WHAT IS EXPECTED:
Put the items from the line with "Task: Select the SPACE-USDC pair icon" to the line with "pyautogui.click(x=366, y=28)" into a JSON list of strings, with one string for each line and blank lines left out.

:: DATASET CONTENT

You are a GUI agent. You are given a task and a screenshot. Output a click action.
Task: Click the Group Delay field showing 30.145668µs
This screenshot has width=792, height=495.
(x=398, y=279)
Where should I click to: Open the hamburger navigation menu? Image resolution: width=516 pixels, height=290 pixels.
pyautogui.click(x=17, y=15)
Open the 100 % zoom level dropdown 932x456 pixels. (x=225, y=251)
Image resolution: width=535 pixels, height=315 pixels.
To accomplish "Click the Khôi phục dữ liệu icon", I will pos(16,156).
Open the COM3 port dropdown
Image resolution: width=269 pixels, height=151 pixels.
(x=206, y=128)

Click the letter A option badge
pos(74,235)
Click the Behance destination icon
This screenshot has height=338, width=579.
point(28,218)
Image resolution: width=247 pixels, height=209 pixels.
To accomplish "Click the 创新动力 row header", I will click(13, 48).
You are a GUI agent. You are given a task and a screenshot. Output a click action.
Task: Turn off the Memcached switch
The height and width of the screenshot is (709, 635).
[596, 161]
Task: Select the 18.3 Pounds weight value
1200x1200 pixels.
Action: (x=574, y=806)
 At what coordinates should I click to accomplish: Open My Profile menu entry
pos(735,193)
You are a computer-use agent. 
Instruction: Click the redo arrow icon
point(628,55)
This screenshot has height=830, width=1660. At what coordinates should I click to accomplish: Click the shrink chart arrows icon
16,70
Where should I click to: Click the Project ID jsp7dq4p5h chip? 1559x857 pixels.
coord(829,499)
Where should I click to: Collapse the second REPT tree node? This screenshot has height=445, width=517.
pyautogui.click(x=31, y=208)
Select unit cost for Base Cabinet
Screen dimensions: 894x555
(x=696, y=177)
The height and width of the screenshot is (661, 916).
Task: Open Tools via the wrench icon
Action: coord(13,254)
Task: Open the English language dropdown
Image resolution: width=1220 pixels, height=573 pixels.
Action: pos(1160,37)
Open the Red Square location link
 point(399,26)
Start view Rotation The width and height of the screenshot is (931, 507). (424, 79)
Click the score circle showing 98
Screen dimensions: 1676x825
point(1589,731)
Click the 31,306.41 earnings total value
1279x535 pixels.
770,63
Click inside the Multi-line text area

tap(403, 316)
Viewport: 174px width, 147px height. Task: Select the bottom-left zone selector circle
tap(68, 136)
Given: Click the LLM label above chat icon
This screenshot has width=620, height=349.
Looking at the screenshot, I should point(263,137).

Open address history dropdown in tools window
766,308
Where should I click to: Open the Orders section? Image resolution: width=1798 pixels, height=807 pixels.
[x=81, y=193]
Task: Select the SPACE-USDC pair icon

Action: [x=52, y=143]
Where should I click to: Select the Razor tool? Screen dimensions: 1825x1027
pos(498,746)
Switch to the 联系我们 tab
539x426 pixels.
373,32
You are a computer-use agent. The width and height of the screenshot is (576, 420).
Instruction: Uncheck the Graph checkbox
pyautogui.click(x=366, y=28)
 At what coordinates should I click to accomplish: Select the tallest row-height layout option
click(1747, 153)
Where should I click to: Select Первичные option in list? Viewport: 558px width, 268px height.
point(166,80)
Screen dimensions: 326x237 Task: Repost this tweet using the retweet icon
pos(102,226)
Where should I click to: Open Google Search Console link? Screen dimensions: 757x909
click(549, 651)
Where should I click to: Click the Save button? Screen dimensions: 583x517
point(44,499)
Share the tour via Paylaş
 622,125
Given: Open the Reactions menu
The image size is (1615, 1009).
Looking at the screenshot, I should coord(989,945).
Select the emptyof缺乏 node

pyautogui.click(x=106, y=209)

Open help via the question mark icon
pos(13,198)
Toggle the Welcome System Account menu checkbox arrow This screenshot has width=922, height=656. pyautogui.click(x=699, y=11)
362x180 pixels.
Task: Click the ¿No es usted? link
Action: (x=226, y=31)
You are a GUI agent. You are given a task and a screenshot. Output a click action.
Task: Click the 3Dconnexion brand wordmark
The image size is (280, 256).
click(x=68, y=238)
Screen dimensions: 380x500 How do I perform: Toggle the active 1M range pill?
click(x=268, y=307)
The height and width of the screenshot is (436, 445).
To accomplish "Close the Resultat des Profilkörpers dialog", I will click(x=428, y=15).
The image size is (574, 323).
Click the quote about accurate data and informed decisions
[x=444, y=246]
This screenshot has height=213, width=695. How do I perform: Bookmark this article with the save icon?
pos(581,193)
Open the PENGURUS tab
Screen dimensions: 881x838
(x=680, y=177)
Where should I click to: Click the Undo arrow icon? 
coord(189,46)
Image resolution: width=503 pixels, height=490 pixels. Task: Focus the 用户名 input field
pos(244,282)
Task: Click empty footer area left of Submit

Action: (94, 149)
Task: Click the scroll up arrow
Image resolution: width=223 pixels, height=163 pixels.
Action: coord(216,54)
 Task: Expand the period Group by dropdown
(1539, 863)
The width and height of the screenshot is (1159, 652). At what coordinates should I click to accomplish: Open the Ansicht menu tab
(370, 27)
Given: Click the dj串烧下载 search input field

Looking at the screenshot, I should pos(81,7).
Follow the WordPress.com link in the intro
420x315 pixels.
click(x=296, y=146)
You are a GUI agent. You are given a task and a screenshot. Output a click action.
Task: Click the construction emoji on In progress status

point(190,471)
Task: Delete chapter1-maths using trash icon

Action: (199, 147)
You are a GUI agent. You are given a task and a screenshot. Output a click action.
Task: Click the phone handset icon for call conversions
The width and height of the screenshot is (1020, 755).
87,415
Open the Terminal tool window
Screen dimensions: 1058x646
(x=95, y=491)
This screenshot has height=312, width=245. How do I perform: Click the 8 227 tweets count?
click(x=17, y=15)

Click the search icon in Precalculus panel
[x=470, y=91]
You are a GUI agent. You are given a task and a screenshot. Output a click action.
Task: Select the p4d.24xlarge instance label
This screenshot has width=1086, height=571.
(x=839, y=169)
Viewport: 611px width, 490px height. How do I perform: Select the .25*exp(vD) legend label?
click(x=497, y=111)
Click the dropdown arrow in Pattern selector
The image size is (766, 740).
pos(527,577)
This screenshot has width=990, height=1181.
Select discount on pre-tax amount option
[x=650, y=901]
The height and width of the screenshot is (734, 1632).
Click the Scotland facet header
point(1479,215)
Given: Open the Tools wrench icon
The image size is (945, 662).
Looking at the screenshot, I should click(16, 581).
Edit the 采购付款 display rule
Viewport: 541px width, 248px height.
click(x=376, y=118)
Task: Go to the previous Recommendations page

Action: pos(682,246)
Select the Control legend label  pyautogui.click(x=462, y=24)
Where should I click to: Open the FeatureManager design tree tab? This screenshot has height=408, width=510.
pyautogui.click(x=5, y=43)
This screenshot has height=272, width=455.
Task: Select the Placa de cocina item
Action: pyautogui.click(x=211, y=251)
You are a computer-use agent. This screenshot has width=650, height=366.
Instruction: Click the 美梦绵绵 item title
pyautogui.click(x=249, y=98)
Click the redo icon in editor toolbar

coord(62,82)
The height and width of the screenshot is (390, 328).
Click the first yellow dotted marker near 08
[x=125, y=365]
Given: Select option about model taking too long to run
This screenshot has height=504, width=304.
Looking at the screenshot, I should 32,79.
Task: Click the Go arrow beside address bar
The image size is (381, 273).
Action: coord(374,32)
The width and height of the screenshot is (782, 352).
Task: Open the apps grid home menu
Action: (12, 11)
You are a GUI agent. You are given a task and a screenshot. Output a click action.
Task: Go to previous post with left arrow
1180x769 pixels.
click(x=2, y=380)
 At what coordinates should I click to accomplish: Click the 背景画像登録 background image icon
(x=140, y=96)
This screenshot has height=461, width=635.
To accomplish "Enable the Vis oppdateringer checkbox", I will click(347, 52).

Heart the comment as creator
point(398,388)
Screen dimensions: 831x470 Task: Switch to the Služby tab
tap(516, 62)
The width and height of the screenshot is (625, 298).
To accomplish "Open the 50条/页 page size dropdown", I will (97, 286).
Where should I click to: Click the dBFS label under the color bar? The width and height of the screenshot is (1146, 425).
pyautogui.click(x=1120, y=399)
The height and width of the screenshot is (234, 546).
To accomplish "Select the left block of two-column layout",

::::

REPLY:
[
  "Task: Select the SPACE-USDC pair icon",
  "Action: [x=52, y=143]",
  "Where should I click to: Select the Razor tool? Screen dimensions: 1825x1027",
  "pos(498,746)",
  "Switch to the 联系我们 tab",
  "539x426 pixels.",
  "373,32",
  "You are a computer-use agent. The width and height of the screenshot is (576, 420).",
  "Instruction: Uncheck the Graph checkbox",
  "pyautogui.click(x=366, y=28)"
]